REPORTAGE.

« Être salariée en m’occupant de mon enfant relève d’un véritable combat » : le quotidien difficile des aidants

Certains Français ne partent pas en vacances, non pas par manque de moyens, mais parce qu’ils doivent s’occuper d’un proche malade, en situation de handicap ou âgé. Ces personnes, appelées « aidants », sont estimées entre 8 et 11 millions, selon des sources gouvernementales. De tous âges et de toutes catégories sociales, ils restent encore insuffisamment reconnus et soutenus. Un syndicat a récemment été créé pour défendre leurs droits et mieux les accompagner.

Le besoin essentiel de répit

Martine, retraitée, ne profitera pas de l’été pour voyager. Elle s’occupe de sa mère de 90 ans, atteinte de la maladie d’Alzheimer, qui vit avec elle en Seine-Saint-Denis. Sa mère, totalement dépendante, nécessite une aide pour tous les gestes quotidiens. Son mari, quant à lui, s’occupe également de sa mère, vivant à une trentaine de kilomètres. Martine souligne que le répit est essentiel : « Je suis aidée une fois par semaine. Cela me permet de faire autre chose, comme un rendez-vous médical ou des courses. »

Martine bénéficie d’une aide appelée « le répit », qui permet à un professionnel de prendre en charge la personne aidée pendant six jours, selon un décret publié en août 2025.

Concilier travail et rôle d’aidant

Environ 6 millions d’aidants continuent de travailler tout en s’occupant d’un proche. Sylvia, habitant Forbach en Moselle, illustre ce défi. Elle s’occupe de Gianni, son fils de 10 ans atteint d’une maladie génétique rare. Ne pouvant travailler depuis chez elle, Sylvia s’est organisée avec son employeur : elle s’occupe de son fils le matin jusqu’à ce qu’un bus vienne l’emmener dans un centre spécialisé. « Être salariée tout en m’occupant de mon enfant relève d’un véritable combat », déclare-t-elle.

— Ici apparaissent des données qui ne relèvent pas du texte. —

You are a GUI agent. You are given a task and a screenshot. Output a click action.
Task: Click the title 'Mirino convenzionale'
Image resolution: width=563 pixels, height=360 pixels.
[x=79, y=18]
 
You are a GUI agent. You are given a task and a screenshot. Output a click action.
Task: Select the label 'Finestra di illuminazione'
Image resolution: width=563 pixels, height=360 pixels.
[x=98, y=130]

Pour compenser ses matinées, Sylvia perçoit une allocation de 33 euros par demi-journée, mais cette aide est limitée à six ans maximum.

Une bataille pour un vrai statut

Obtenir ces aides peut s’apparenter à un parcours du combattant. C’est pourquoi Sonia Jabri, mère d’une jeune femme de 18 ans atteinte de polyhandicap, a fondé le Syndicat national des aidants. Elle plaide pour une meilleure reconnaissance des aidants et une simplification des démarches administratives, notamment auprès de la Maison départementale des personnes handicapées (MDPH). « Pourquoi ne pas mettre automatiquement les aides en place dès le diagnostic d’une maladie ou d’une dépendance ? », interpelle-t-elle.

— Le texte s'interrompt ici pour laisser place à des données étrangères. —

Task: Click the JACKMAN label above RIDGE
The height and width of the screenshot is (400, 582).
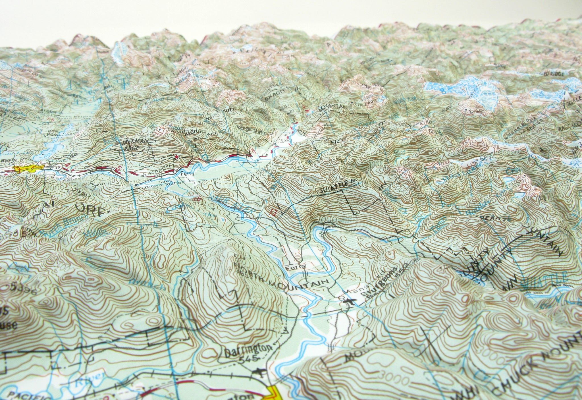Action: (132, 142)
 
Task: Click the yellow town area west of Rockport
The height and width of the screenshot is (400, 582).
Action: (28, 169)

Sonia souligne que la situation actuelle conduit certains aidants au burn-out, voire à des tentatives de suicide. Selon la Ligue contre le cancer, les aidants permettent à la société d’économiser près de 11 milliards d’euros par an en assurant gratuitement une grande partie de l’accompagnement. La présidente du Syndicat national des aidants appelle à une loi pour accorder un véritable statut aux aidants et ouvrir automatiquement des aides à ces millions de personnes.